— start of The data —
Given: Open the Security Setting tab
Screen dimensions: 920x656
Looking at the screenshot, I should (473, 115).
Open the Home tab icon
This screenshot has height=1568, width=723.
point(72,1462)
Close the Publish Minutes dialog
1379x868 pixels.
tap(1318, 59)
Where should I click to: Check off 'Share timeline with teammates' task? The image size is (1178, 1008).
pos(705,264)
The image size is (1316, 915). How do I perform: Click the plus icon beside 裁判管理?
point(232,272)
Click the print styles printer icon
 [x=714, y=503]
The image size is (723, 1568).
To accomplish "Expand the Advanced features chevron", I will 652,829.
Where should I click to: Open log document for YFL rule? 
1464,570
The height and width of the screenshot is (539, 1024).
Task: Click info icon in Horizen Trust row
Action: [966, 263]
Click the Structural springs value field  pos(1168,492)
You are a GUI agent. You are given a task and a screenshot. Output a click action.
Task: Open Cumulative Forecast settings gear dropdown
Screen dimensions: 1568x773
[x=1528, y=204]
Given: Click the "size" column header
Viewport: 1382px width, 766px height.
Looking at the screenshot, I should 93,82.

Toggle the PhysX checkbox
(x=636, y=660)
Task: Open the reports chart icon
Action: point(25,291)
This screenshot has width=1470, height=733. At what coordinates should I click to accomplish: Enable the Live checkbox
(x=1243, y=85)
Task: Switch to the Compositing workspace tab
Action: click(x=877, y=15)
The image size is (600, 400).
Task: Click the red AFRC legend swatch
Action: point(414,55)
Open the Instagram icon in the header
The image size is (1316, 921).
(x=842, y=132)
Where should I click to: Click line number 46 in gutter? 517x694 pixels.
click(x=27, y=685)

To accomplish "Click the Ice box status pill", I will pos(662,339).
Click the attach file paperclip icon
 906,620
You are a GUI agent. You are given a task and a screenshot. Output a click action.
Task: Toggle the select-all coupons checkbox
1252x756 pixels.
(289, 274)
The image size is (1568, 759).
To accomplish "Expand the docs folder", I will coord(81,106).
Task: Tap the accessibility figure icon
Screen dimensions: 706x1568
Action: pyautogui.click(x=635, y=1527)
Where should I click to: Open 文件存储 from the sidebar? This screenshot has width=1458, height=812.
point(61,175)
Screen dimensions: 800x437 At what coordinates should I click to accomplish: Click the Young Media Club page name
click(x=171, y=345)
— end of The data —
**Aim of the task:**
Rewrite the part that opens with the line containing "Where should I click to: Open log" and closes with the line containing "Action: point(25,291)", replacing "dropdown" with "menu" and leaving everything else the same.

**Response:**
Where should I click to: Open log document for YFL rule? 
1464,570
The height and width of the screenshot is (539, 1024).
Task: Click info icon in Horizen Trust row
Action: [966, 263]
Click the Structural springs value field  pos(1168,492)
You are a GUI agent. You are given a task and a screenshot. Output a click action.
Task: Open Cumulative Forecast settings gear menu
Screen dimensions: 1568x773
[x=1528, y=204]
Given: Click the "size" column header
Viewport: 1382px width, 766px height.
Looking at the screenshot, I should 93,82.

Toggle the PhysX checkbox
(x=636, y=660)
Task: Open the reports chart icon
Action: point(25,291)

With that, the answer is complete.